▸ Written tasks:
A – According to the passage on Canada's military, how large an annual defence budget increase did Mr. Kenny's Senate committee and other analysts call for?
B – Return the part of the passage on Canada's military between "Yet there are" and "close to collapse.", inclusive, copied word for word.

▸ Page:

>> start

Colin Kenny, the Liberal chairman of the Senate's defence committee, says Canadian prime ministers have failed to understand that the country doesn't have a large enough military for the missions politicians assign it -- whether that means sending its warships to the Arabian Sea, or having its soldiers respond to floods, ice storms and forest fires at home.

"The price you pay for doing too much," says Mr. Kenny, "is you stress your military to the point where it becomes incapable of doing anything. Right now, after all its efforts in the Persian Gulf on Operation Apollo, the navy can't get going on anything."

The essence of the problem, as one army directive put it recently, is that the military is too small to carry out its tasks, yet too big for its shrinking budget. Mr. Kenny's Senate committee, and other analysts, have called for a defence budget increase of $4 billion to $5 billion a year, not just to make the military more effective, but to keep it solvent.

Yet there are some who disagree with calls for multibillion-dollar budget increases. Historian Terry Copp, director of the Centre for Military and Strategic Disarmament Studies at Wilfrid Laurier University, says the military is about the right size for a small, middle power such as Canada. He also says some branches -- such as the army, with its top-of-the-line Coyote surveillance vehicles -- are well-equipped for the precise roles required of them. Mr. Copp agrees that the army's regular force battalions need to be brought up to full strength, and that the operational tempo of the Forces should slow down. But aside from these issues, he dismisses the warnings that the military is close to collapse.

"A lot of the military analysts want a Canadian Armed Forces capable of going off to fight in Gulf War II. But it depends what you want. If you've got American army envy -- if you want a force fully compatible and interoperable with the Americans, that is to be deployed in response to American foreign policy -- then you have a view of the military in which it has a lot more problems than the view that I take.

"I don't want to go to Iraq. The kind of military I think Canada needs is a military very similar to the one it has now, but which is under less operational stress in terms of the number of operations it's called to do."

Lawrence McDonough, a professor at Royal Military College, also says the military's problems are exaggerated.

"The role of the Canadian forces in international affairs differs from the larger powers," wrote Mr. McDonough this spring in Policy Options magazine.

"Canada is not expected to lead in the international projection of power. Canada is not expected to provide the major proportion of military capabilities in international conflict. Canada is highly unlikely to enter into any conflict without the co-operation of allies or the international community. Canada's military role in international affairs is one of support."

Joel Sokolsky, dean of arts at RMC, has argued that increased military spending also won't boost Canada's international influence, particularly in Washington, D.C. "Behind the easy realism that equates defence spending with stature abroad is a much harder, uncomfortable truth," wrote Mr. Sokolsky in June for the Institute for Research on Public Policy.

"Given the nature of American national security policy, especially in a post-Sept. 11 world, plausible increases in Canadian defence spending, while understandably expected by Washington, would afford Ottawa no measurable increase in its ability to influence the direction of American policy."

Whatever the truth, the problem remains that the prime minister and his cabinet won't say what they want from the military. While other nations including Australia and Britain have embarked on comprehensive defence policy reviews since 2001, Canada continues to rely on its outdated, unfulfilled White Paper of 1994. Defence Minister Bill Graham is promising a "review," which might include a public phase.

>> end

▸ Data records:
>> start

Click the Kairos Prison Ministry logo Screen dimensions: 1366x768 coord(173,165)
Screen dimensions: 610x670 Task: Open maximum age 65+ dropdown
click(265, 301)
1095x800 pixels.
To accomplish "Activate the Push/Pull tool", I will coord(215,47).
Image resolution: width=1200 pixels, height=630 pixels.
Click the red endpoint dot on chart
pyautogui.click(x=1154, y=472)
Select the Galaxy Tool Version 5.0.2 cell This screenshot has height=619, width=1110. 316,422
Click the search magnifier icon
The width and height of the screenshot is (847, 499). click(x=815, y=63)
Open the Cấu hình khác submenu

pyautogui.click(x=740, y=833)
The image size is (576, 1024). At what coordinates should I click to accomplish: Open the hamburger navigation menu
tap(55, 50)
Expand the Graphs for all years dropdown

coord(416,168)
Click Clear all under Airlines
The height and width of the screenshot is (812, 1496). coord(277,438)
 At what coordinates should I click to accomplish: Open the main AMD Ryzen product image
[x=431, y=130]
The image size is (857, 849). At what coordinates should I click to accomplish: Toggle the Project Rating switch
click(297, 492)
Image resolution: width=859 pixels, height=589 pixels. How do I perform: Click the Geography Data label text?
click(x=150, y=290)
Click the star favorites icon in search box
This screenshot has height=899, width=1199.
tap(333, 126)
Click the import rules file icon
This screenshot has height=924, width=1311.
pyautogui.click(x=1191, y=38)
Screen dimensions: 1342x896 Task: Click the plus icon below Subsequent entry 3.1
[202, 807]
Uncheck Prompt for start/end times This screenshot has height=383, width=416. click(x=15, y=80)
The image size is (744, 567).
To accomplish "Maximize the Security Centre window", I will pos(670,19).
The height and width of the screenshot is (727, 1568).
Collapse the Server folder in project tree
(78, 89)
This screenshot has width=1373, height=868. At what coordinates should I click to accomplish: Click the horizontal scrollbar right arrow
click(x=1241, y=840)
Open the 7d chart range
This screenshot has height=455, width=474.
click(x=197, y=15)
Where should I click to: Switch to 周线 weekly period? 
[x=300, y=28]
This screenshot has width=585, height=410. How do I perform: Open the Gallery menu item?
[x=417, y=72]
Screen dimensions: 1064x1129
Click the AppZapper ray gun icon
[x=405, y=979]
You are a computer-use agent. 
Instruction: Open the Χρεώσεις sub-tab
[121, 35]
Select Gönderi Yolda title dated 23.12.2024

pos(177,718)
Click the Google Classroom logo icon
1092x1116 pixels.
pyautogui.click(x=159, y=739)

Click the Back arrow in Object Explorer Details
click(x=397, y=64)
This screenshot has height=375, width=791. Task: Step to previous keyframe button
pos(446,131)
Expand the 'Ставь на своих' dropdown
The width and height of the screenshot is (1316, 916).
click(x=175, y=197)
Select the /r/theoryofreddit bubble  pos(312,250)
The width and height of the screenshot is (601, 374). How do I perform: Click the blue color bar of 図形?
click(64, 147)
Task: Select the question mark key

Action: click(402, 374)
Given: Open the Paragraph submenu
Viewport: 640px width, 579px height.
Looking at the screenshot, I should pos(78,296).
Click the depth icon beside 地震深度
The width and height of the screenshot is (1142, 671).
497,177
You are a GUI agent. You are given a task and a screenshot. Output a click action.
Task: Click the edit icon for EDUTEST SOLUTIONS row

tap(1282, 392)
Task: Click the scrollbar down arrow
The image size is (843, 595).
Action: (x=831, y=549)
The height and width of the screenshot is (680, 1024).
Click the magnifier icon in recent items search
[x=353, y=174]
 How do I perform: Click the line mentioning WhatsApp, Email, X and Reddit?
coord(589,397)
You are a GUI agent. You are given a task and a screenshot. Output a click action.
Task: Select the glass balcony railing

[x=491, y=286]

>> end

▸ Problem solutions:
A – An increase of $4 billion to $5 billion a year.

B –
Yet there are some who disagree with calls for multibillion-dollar budget increases. Historian Terry Copp, director of the Centre for Military and Strategic Disarmament Studies at Wilfrid Laurier University, says the military is about the right size for a small, middle power such as Canada. He also says some branches -- such as the army, with its top-of-the-line Coyote surveillance vehicles -- are well-equipped for the precise roles required of them. Mr. Copp agrees that the army's regular force battalions need to be brought up to full strength, and that the operational tempo of the Forces should slow down. But aside from these issues, he dismisses the warnings that the military is close to collapse.